Malgré ce développement qui lui a permis de conquérir le marché chinois de façon rapide, l’entreprise a fait face à quelques scandales liés à des questions de propriété intellectuelle et de concurrence déloyale.
 
Comment Tencent s’est-elle développée ? Quelles ont été les stratégies adoptées et quels sont les obstacles, la concurrence et les conflits auxquels l’entreprise s’est trouvée confrontée ?

Naissance d’un géant de l’Internet en Chine

Fondée en 1998 par quatre jeunes diplômées en informatique de l’université de Shenzhen (promotion de 1993), Tencent compte désormais 18 personnes à sa tête. Quatre d’entre eux sont diplômés d’universités nord-américaines (Stanford, Harvard Business School, Université du Michigan et Rutgers), plusieurs ont travaillé pour des multinationales (McKinsey ou Goldman Sachs), avant de rejoindre Tencent, d’autres ont participé au développement et à la promotion des logiciels Microsoft  (Internet Explorer, MSN, Windows) et IBM en Chine. Parmi cette équipe dirigeante, un seul étranger, l’américain David Wallerstein, qui a rejoint la société en 2001 au titre de vice-président exécutif. En charge du développement de Tencent à l’international, David Wallerstein a plus d’une quinzaine d’années d’expérience en Chine dans le domaine des télécommunications et des industries de l’information.

Fondateur et directeur exécutif de Tencent, Pony Ma (MA Huateng ??? en mandarin), 9ème fortune de Chine et 249ème mondiale en 2010, avec 3 milliards d’euros, est la tête pensante de Tencent. Rarement visible dans les médias, ce diplômé en informatique de l’université de Shenzhen travaillait auparavant pour une compagnie d’informatique chinoise.

Au fil des années, Tencent a développé une gamme impressionnante de logiciels, mais c’est en copiant des logiciels étrangers que l’entreprise chinoise a commencé à faire connaître ses produits. Inspirés par le succès du logiciel de messagerie instantanée d’AOL, ICQ, Pony Ma et son équipe lancent, en février 1999, le logiciel OICQ (Open ICQ) sur le marché chinois, disponible gratuitement en téléchargement.
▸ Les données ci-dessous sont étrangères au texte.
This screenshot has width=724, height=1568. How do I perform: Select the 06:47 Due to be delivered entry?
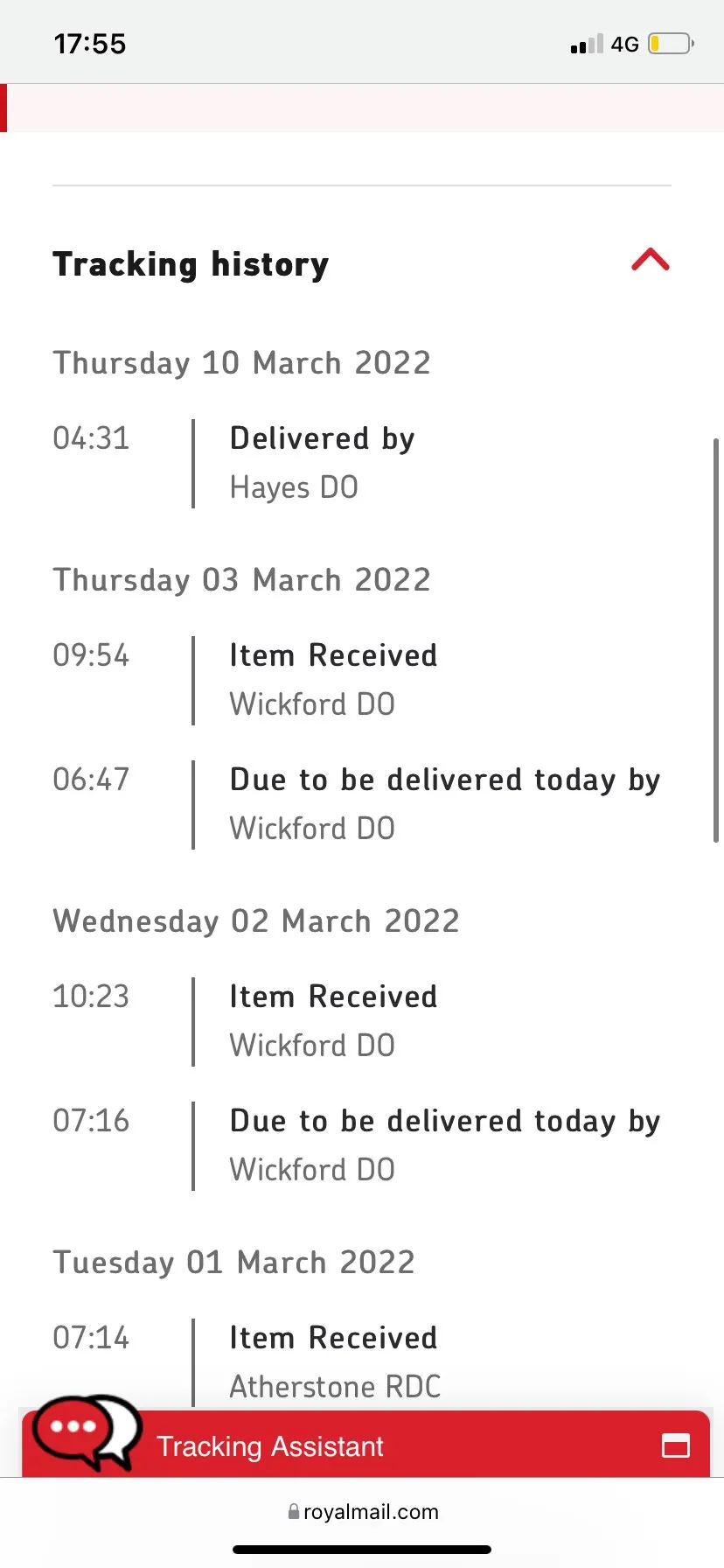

Fin 1999, en 9 mois seulement, plus d’un million d’utilisateurs se sont créés des comptes OICQ. Un conflit émerge avec AOL suite à des problèmes de droit de propriété intellectuelle et Tencent se voit donc obligé de renommer son logiciel « QQ », en décembre 2000.
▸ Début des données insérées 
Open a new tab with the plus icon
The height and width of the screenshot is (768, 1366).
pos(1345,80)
Malgré le succès grandissant rencontré par QQ IM, surtout auprès de la jeune génération – 500 millions d’inscrits en 2001, près d’un million d’inscriptions quotidiennes en 2002 – le peu de profits engendrés par Tencent est alors systématiquement utilisé pour couvrir les frais d’utilisation des serveurs Internet. La principale source de revenus (80 %) de la société provient du service permettant aux utilisateurs de QQ IM d’envoyer, depuis leur compte de messagerie instantanée, des messages sur des téléphones portables, Tencent partageant les recettes liées à l’envoi des messages avec les opérateurs de téléphonie mobile. Petit à petit, la publicité intempestive en ligne ainsi que la mise en place d’une monnaie propre à QQ, la Q Coin, deviennent rapidement des sources de revenus importantes.

Face au succès de QQ IM, et malgré les revenus générés par la publicité, en 2002, Tencent décide de faire payer l’inscription au service de messagerie instantanée, provoquant la colère des internautes chinois, qui, pour beaucoup, décident de s’abonner à des services de messagerie instantanée concurrents, tels que MSN, Yahoo! Messenger ou ICQ. Tencent fut alors obligé de rendre, de nouveau, l’inscription gratuite. En revanche, les services de cadeaux virtuels, d’avatars, d’images virtuelles…, restèrent payants.

En 2000, IDC, un fonds américain et Pacific Century Cyber Works (PCCW), une compagnie de télécom hong kongaise, investissent 1,5 million d’euros pour une part d’intérêt de 40 % au sein de Tencent. Le 16 juin 2004, Tencent entre à la bourse de Hong Kong (HKSE : 00700) et en février 2010, la valorisation totale de la société s’élève à 200 millions d’euros, avec pour principaux actionnaires MIH Group (34,32 %), une multinationale sud-africaine appartenant au groupe de médias Naspers, spécialisée dans les services de télévision payante et de messagerie instantanée, Pony Ma (11,16 %) et Zhang Zhidong (3,66 %), respectivement le PDG et le directeur exécutif de Tencent. Entre 2005 et 2010, les profits de Tencent (après taxes) connaissent une ascension fulgurante : 52 millions d’euros en 2005, 168 millions d’euros en 2007, 560 millions d’euros en 2009 et 870 millions en 2010. De même, entre 2004 et 2009, les revenus publicitaires de Tencent sont multipliés par 17.


Cette ascension est attribuable à la diversification des différents services en ligne et logiciels proposés par Tencent.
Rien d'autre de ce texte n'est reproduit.